OpalShimmer · 04/03/2024 17:43

BruFord · 04/03/2024 17:38

@OpalShimmer Can you imagine the conversation with your new in-laws?! 😂

Tbh, I would be surprised if a step-grandchild (not adopted) inherited significantly from those grandparents. As I said upthread, I didn’t inherit from my step-Mum and neither did my children.

“Hey, I’m considering marrying your son, what inheritance would we due to receive?”

😂🤦🏻‍♀️

I agree with you.

JuicyOrange01 · 04/03/2024 17:43

You know what OP looking at this entirely objectively with no emotions, I get all sides (other than not invited dd1 but the rest of her family wtf?). But I understood the differences between the in-laws in treatment of the dds.

HOWEVER

I then looked at my own dd and imagined her being treated like this and I immediately felt rage and out for blood!
Infact so much so rereading your thread imagining it was my DD little face watching her sister going out with grandma and going to private schools and watching the family fawn over her whilst she looked on, with no one but me to love/treat her, omg I was practically imagining myself signing those divorce papers.
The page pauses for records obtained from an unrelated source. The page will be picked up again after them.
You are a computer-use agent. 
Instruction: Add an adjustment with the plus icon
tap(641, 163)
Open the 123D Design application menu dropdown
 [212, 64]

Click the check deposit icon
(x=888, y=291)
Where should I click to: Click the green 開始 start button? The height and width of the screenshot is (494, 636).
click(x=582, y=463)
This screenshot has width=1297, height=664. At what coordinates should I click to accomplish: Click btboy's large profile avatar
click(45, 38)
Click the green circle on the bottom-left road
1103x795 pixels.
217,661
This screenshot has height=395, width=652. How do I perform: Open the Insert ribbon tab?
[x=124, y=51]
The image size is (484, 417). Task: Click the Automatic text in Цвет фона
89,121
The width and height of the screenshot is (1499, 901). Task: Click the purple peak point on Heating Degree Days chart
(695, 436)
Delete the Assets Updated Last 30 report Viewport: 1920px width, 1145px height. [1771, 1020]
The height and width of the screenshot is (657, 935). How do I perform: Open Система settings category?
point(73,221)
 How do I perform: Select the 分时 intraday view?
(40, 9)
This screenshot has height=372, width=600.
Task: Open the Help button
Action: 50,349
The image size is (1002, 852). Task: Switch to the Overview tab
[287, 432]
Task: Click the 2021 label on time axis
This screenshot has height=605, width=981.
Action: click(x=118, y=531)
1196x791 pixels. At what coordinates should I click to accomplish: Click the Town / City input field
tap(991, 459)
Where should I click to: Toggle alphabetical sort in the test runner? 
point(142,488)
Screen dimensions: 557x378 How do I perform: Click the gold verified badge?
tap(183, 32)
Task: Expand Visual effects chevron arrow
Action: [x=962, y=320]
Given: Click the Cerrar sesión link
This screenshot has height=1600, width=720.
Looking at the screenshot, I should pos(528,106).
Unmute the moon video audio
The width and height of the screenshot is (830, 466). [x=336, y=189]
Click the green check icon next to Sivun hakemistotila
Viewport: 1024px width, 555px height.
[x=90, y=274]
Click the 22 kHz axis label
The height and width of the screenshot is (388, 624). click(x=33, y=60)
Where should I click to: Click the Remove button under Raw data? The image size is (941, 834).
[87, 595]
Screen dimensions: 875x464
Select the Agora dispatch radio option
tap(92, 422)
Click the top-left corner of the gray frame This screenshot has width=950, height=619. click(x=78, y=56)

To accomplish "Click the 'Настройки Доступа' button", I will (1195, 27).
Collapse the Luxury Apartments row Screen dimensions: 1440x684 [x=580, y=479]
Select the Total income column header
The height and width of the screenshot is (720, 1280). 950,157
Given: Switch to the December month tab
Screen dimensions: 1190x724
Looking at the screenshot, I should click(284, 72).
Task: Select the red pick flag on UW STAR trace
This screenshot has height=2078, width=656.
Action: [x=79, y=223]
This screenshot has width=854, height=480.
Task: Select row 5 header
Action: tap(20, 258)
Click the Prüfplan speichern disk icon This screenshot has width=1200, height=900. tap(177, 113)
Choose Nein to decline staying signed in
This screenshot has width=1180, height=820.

Objectively no one’s wrong, but subjectively I’d be causing havoc.

sorry there’s no advice but I feel you.

shenandoahvalley · 04/03/2024 17:46

Surprisedbuthappy · 04/03/2024 17:32

You feel the worst for the husband - not the 10-year old child who was left out and is being made out to be a burden on her stepfather's entire family? Not the OP who married a man who claimed he'd treat her daughter like his own, but now says she should be absolutely fine with one of her daughters going to an expensive private school, while the other is denied that opportunity?

This is the same man who, when his biological child came on the scene, had him and his wife draw up wills that left different things and amounts to each child, fully aware that his own DD was going to get more. (OP hasn't said that's what the timeline was, but seeing how old the youngest is and when the wills were drawn up, seems like a fair assumption).

I don't know that the DH has said OP should be fine with her youngest going to private school and the eldest not. She hasn't said. I suspect it won't matter to him decisively one way or the other (and this whole education thing is quite a quandry for OP). I have two friends in so-called blended families who have bio children in private schools, step-kids not. One has a very similar age gap, one has a much larger one so less of an issue. As parents, they both consider that they're working hard to provide for their children, and that their step-DC have two parents who can also choose to work hard to provide for their children (or not) as they please. How can you argue with that?

Nobody is denying that it would be wonderful if all children are treated equally, everywhere. That's just not life: not in nuclear families, not amongst full-cousins, not in blended families, in families in the same street/community/neighbourhood/city/country - anywhere. OP has decided to raise her two DDs at the fault lines of these divisions <shrug>. This is what happens.